A confidence interval estimate is desired for the gain in a circuit on a semiconductor device. Assume that gain is normally distributed with standard deviation σ = 15. (a) How large must n be if the length of the 95% CI is to be not greater than 30? (b) How large must n be if the length of the 99% CI is to be not greater than 30?

Answer 1

Answer:

(a) n≥4 (b) n≥7

Step-by-step explanation:

The confidence interval is defined as

$\bar{X}\pm z*\frac{s}{\sqrt{n} }$

So the difference between upper limit (UL) and lower limit (LL) must be

$UL-LL=(\bar{X}+ z*\frac{s}{\sqrt{n} })-(\bar{X}- z*\frac{s}{\sqrt{n} })\\\\UL-LL=2*z*\frac{s}{\sqrt{n} }$

We can clear the number of observations rearranging the last equation

$UL-LL=2*z*\frac{s}{\sqrt{n} }\\\\\sqrt{n}=\frac{2*z*s}{(UL-LL)}\\ \\n=(\frac{2*z*s}{(UL-LL)})^{2}$

(a) UL-LL must be less than 30. For a 95% CI, z=1.96.

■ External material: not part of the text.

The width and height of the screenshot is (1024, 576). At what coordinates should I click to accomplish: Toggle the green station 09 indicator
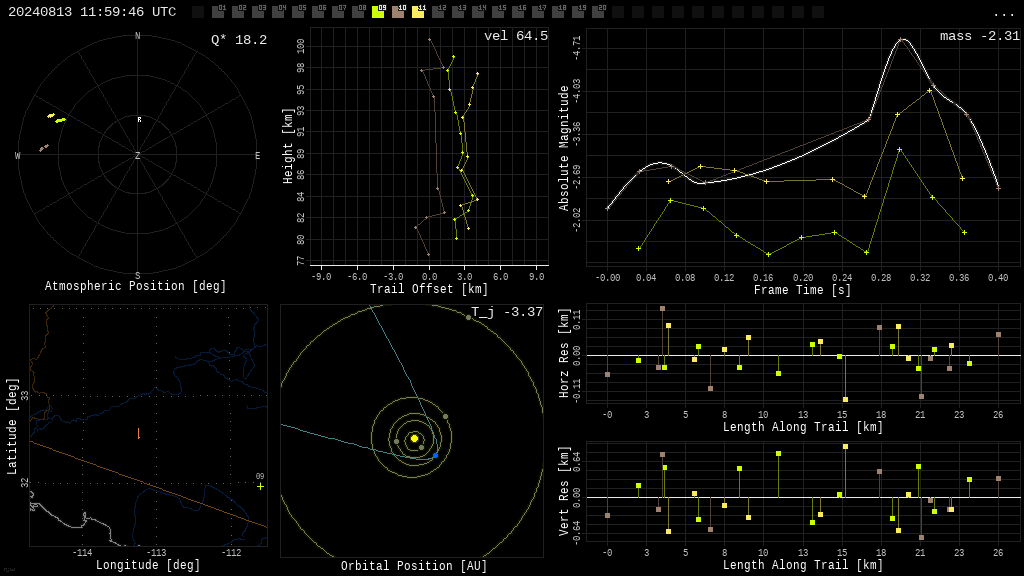point(378,11)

$n=(\frac{2*z*s}{(UL-LL)})^{2}= (\frac{2*1.96*15}{30} )^{2}=(\frac{58.8}{30})^{2} =1.96^{2}=3.8416$

The sample needs to be at least 4 observations.

(b) UL-LL must be less than 30. For a 99% CI, z=2.576.

$n=(\frac{2*z*s}{(UL-LL)})^{2}= (\frac{2*2.576*15}{30} )^{2}=(\frac{77.28}{30})^{2} =2.576^{2}=6.6358$

The sample needs to be at least 7 observations.